START Supplied data

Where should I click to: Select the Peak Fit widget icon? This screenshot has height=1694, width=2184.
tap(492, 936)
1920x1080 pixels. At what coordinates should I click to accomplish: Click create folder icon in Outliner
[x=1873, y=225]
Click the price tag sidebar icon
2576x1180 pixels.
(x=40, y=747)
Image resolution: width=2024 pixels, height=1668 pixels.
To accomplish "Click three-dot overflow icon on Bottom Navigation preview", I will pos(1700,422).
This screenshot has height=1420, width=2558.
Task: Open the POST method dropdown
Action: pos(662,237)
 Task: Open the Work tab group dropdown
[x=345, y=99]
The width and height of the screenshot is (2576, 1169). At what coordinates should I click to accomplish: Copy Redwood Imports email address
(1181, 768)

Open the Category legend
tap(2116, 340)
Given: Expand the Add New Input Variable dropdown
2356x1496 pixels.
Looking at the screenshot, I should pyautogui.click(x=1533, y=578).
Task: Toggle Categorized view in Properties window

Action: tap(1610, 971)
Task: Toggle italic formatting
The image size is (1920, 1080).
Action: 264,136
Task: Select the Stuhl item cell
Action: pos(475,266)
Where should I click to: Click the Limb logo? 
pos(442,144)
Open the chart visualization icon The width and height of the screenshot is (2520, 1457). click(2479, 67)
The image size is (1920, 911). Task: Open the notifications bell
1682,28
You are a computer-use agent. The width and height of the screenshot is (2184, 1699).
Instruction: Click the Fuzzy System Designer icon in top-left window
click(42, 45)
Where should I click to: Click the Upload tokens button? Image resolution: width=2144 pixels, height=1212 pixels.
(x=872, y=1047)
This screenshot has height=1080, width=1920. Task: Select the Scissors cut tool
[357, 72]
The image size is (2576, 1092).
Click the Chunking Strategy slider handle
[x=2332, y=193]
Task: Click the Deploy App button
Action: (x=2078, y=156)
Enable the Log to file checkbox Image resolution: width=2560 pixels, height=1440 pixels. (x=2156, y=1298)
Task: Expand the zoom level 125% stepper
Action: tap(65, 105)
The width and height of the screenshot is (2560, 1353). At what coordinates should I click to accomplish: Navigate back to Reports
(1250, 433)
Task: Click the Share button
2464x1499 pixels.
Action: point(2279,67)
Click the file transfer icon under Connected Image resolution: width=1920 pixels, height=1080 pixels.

END Supplied data

--- Your objective ---
Output only the lines from the one holding "Where should I click to: Click the Limb" through the last line above, exactly as they appear.

--- Task response ---
Where should I click to: Click the Limb logo? 
pos(442,144)
Open the chart visualization icon The width and height of the screenshot is (2520, 1457). click(2479, 67)
The image size is (1920, 911). Task: Open the notifications bell
1682,28
You are a computer-use agent. The width and height of the screenshot is (2184, 1699).
Instruction: Click the Fuzzy System Designer icon in top-left window
click(42, 45)
Where should I click to: Click the Upload tokens button? Image resolution: width=2144 pixels, height=1212 pixels.
(x=872, y=1047)
This screenshot has height=1080, width=1920. Task: Select the Scissors cut tool
[357, 72]
The image size is (2576, 1092).
Click the Chunking Strategy slider handle
[x=2332, y=193]
Task: Click the Deploy App button
Action: (x=2078, y=156)
Enable the Log to file checkbox Image resolution: width=2560 pixels, height=1440 pixels. (x=2156, y=1298)
Task: Expand the zoom level 125% stepper
Action: tap(65, 105)
The width and height of the screenshot is (2560, 1353). At what coordinates should I click to accomplish: Navigate back to Reports
(1250, 433)
Task: Click the Share button
2464x1499 pixels.
Action: point(2279,67)
Click the file transfer icon under Connected Image resolution: width=1920 pixels, height=1080 pixels.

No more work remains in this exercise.